- [Goal] Copy out the rows from the line with "Prof. Manubhai Shah Chair (140, 671)" up to and including the line with "Syllabi (36, 2220)", renaming "Programme" to "Program" throughout and keeping everything else as it is.

- [Records for this exercise]
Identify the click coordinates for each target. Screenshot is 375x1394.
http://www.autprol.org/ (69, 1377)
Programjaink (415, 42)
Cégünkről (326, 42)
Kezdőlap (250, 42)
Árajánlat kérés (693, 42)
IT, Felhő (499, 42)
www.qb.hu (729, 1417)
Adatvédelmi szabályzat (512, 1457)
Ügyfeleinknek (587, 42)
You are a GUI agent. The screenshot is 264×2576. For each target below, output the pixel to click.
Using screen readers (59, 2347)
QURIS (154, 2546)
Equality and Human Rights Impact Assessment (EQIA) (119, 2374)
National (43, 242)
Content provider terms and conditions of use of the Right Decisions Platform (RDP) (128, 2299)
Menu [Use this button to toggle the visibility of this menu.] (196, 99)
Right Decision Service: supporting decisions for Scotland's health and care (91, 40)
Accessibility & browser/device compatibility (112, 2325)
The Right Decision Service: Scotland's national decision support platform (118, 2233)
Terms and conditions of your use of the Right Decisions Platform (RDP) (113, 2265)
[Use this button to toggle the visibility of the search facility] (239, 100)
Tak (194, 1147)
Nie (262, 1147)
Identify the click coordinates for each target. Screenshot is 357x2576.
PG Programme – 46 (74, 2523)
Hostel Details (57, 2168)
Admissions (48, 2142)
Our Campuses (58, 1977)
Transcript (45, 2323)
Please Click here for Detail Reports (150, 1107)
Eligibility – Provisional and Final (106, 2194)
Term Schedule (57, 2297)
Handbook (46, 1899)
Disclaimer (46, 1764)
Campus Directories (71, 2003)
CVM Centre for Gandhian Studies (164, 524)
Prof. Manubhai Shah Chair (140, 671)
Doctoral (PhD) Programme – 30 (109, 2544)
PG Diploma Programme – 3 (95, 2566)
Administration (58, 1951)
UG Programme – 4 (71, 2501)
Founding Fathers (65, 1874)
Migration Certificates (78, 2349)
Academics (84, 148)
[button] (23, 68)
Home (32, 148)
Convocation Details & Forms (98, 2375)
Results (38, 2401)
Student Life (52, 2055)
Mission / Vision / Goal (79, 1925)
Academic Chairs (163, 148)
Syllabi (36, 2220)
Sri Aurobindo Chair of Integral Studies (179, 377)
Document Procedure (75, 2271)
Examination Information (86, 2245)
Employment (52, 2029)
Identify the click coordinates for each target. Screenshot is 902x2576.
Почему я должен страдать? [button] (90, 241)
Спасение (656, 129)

- [Answer to this task]
Prof. Manubhai Shah Chair (140, 671)
Doctoral (PhD) Program – 30 (109, 2544)
PG Diploma Program – 3 (95, 2566)
Administration (58, 1951)
UG Program – 4 (71, 2501)
Founding Fathers (65, 1874)
Migration Certificates (78, 2349)
Academics (84, 148)
[button] (23, 68)
Home (32, 148)
Convocation Details & Forms (98, 2375)
Results (38, 2401)
Student Life (52, 2055)
Mission / Vision / Goal (79, 1925)
Academic Chairs (163, 148)
Syllabi (36, 2220)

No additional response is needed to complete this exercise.